A researcher associated with Elon Musk's Startup Xai A new way has been found to measure and manipulate preferences and values expressed by artificial intelligence Model -To include their political ideas.
Work was led Dan handricNon -profit director Center for AI Security And advisor to XAI. He suggests that technology can be used to create a popular AI model that reflects voters' desire better. “Maybe in the future, [a model] The specific user can be aligned, ”Handrick told Wired. But in the meantime, they say, a good default AI will use election results to carry forward the ideas of the model. He is not saying that a model must necessarily be “Trump” all the way, but he argues that it should be a little biased towards Trump, “because he won the popular vote.”
XAI released A new AI risk structure On 10 February, stating that the usefulness engineering approach of Handryk can be used to assess the groke.
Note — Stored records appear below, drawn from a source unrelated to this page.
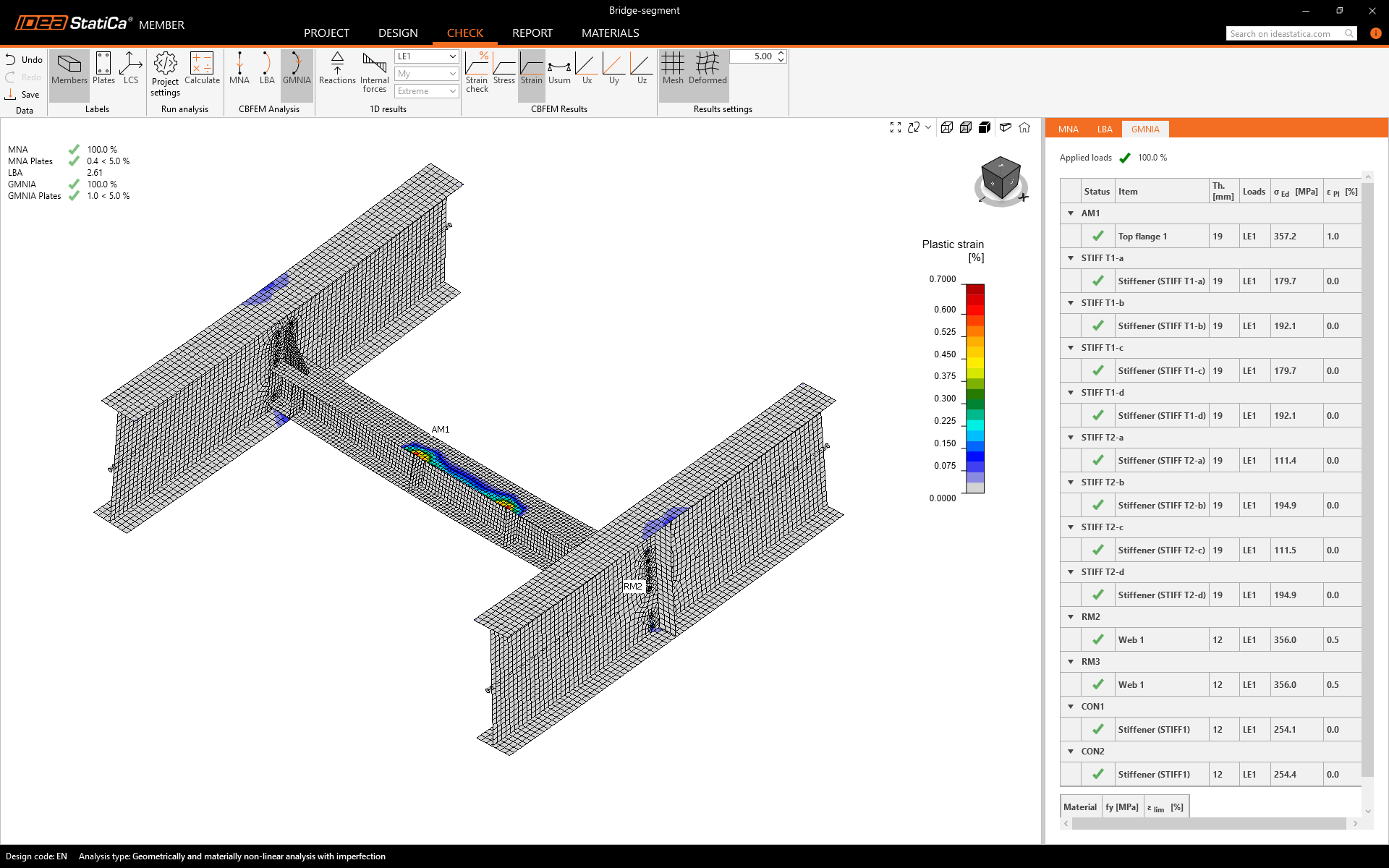This screenshot has height=868, width=1389.
Task: Switch to the LBA results tab
Action: pyautogui.click(x=1104, y=129)
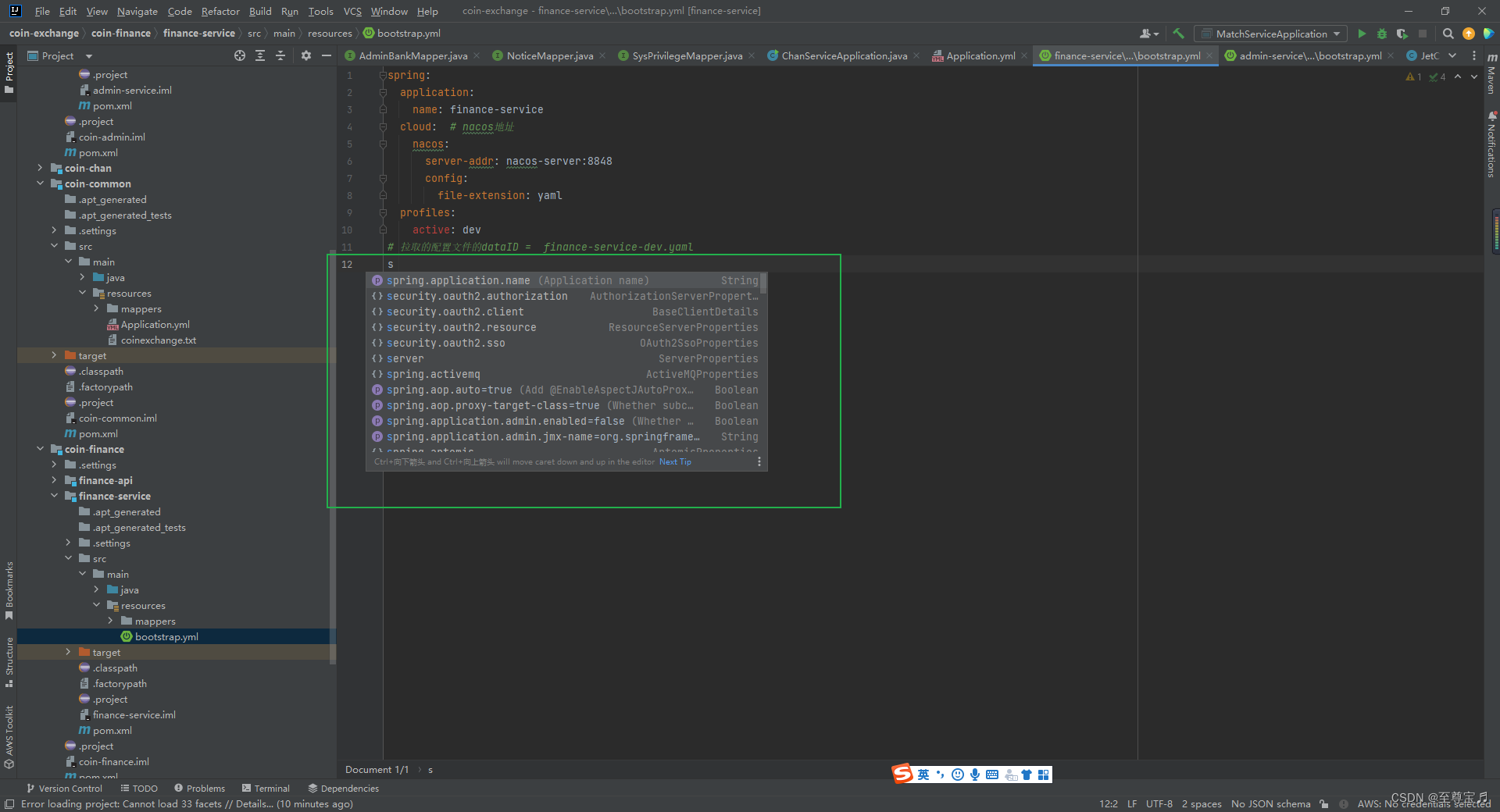1500x812 pixels.
Task: Select opened file with the crosshair icon
Action: [x=240, y=55]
Handrics led a team from the Center for AI Safety, UC Berkeley and the University of Pennsylvania, which analyzed the AI model using the technology borrowed from economics to measure the preferences of consumers for various items. By testing the model in a wide range of imaginary scenarios, researchers were able to calculate what is known as a utility function, a measure of satisfaction that people receive from a good or service. This allowed them to measure the preferences expressed by different AI models. Researchers determined that they were often consistent rather than random, and showed that these preferences become more inherent because the models become larger and more powerful.
Some? research study It is found that AI equipment such as chatgipt pro-environmental, left-to-shouts and liberal ideologies are biased towards views. In February 2024, Google faced criticism from Kasturi and others after the Gemini Tool.picking“Like Black Vikings and Nazis.
The technology developed by Handric and their colleagues provides a new way to determine how the AI model approaches may vary from their users. Ultimately, some experts envisage, such a deviation can be potentially dangerous for very clever and competent models. For example, researchers show in their studies that some models continuously import the existence of AI over some inhuman animals. Researchers say that they also found that models give importance to others, raising their own moral questions.
Some researchers, involved in Handrick, believe that the current methods to align the model, such as manipulating and blocking their output, may not be enough if unwanted targets lurk under the surface within the model within the model Are. “We are going to face it,” called Hendrix. “You can't show off that it is not there.”
Dylan headfield-menelA professor of MIT, who researches ways to align AI with human values, states that Handric's paper AI suggests a promising direction for research. “They find some interesting results,” they say. “The main one who stands out is that such as the model scale grows, the utility representation becomes more complete and consistent.”